- Assignment -
Reproduce only the lines that run from the line containing "Task: Select the circular 断面形状 radio button" to the end of the entries below, exactly as they stand.

[Stored items]
☆ ☆ ☆ ☆

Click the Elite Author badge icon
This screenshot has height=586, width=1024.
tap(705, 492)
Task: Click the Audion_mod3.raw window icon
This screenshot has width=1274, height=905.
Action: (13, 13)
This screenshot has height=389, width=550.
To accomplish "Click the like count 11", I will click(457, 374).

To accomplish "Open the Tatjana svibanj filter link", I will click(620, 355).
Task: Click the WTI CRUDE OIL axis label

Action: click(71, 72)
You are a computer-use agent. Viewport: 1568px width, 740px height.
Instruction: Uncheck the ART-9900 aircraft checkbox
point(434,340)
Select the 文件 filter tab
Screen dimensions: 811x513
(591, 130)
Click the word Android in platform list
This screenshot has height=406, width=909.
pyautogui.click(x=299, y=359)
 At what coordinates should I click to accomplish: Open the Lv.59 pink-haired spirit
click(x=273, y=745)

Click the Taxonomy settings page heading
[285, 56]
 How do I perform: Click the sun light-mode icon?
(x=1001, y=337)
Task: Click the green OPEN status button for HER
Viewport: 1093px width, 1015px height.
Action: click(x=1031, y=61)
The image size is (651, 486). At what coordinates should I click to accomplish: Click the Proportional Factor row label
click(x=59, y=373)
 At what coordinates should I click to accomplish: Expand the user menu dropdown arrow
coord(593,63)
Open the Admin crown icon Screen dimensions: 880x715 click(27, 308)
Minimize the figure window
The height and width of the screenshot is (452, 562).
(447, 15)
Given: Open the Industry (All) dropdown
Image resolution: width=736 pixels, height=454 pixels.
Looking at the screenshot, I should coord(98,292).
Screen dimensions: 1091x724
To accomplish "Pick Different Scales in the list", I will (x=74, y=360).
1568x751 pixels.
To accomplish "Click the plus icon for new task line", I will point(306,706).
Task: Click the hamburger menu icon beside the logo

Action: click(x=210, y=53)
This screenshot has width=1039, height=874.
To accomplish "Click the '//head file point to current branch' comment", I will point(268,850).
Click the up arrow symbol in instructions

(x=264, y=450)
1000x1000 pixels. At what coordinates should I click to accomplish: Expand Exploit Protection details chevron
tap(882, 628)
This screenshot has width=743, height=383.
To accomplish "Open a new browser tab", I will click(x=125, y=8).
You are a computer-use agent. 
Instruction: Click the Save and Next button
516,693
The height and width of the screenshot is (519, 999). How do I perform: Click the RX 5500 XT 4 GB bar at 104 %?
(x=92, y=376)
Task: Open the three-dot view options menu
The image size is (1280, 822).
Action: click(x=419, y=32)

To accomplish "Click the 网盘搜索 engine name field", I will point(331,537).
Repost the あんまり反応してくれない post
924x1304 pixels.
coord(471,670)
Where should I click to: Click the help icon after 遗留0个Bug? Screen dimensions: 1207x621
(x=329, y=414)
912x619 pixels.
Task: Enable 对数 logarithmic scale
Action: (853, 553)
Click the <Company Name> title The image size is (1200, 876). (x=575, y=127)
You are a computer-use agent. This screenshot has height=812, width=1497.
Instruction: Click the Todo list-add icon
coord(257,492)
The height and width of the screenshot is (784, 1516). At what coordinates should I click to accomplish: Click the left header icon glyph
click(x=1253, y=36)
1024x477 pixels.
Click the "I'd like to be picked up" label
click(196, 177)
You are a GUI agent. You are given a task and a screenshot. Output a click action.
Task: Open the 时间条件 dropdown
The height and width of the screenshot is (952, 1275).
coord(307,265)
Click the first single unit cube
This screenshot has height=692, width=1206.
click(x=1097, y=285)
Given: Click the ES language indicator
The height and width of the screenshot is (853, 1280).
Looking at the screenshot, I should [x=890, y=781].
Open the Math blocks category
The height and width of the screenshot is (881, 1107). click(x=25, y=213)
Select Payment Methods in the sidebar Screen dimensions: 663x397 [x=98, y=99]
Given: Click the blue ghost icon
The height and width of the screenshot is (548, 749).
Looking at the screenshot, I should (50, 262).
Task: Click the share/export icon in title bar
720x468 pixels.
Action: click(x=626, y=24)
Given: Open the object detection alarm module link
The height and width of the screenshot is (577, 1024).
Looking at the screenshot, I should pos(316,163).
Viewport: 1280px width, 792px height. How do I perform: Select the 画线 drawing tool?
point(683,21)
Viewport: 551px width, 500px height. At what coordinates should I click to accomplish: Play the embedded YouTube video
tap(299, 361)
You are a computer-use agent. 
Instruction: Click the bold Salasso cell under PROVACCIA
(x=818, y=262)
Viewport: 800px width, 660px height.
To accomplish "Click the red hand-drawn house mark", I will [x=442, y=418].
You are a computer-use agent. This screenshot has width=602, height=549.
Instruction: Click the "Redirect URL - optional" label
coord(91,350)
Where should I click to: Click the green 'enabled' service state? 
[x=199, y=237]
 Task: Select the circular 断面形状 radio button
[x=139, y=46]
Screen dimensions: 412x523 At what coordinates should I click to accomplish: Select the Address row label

☆ ☆ ☆ ☆

- Written solution -
 Task: Select the circular 断面形状 radio button
[x=139, y=46]
Screen dimensions: 412x523 At what coordinates should I click to accomplish: Select the Address row label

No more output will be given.